◆ What needs to be done: Somewhere below are a line with "The image size" and a later line with "This screenshot has width=1227, height=1019.". Output exactly those lines and all lines between them.

◆ Source data:
===============

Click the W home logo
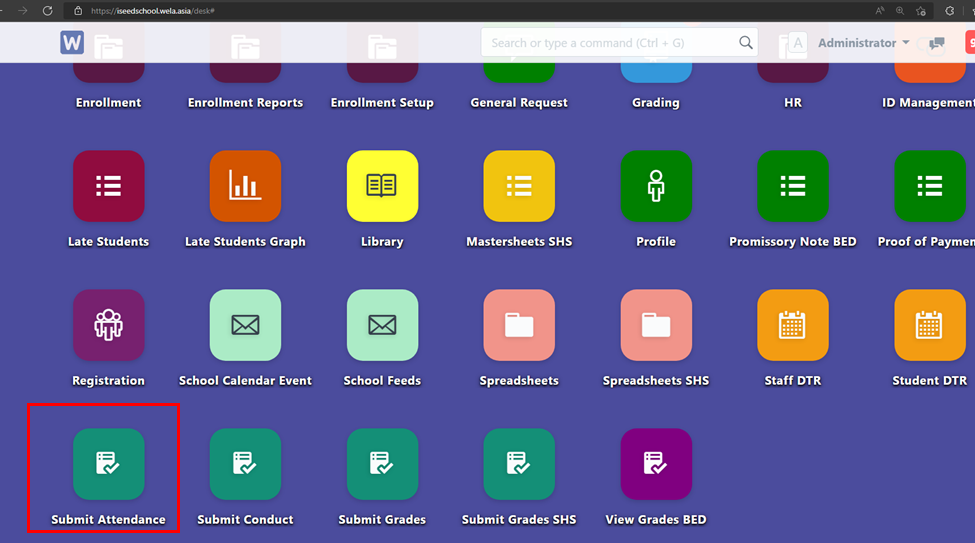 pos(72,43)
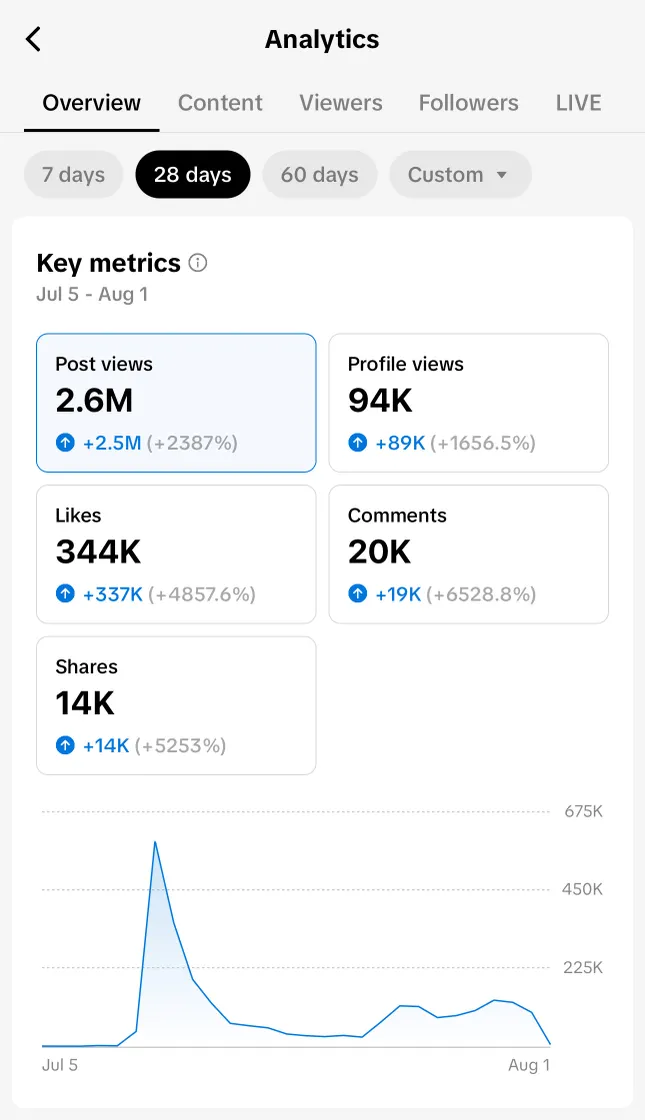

===============

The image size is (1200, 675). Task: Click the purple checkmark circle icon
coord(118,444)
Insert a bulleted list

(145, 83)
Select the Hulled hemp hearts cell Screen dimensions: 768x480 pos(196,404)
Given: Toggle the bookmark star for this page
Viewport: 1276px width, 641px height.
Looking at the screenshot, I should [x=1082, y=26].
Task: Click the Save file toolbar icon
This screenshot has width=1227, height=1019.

===============

◆ Expected output:
The image size is (1200, 675). Task: Click the purple checkmark circle icon
coord(118,444)
Insert a bulleted list

(145, 83)
Select the Hulled hemp hearts cell Screen dimensions: 768x480 pos(196,404)
Given: Toggle the bookmark star for this page
Viewport: 1276px width, 641px height.
Looking at the screenshot, I should [x=1082, y=26].
Task: Click the Save file toolbar icon
This screenshot has width=1227, height=1019.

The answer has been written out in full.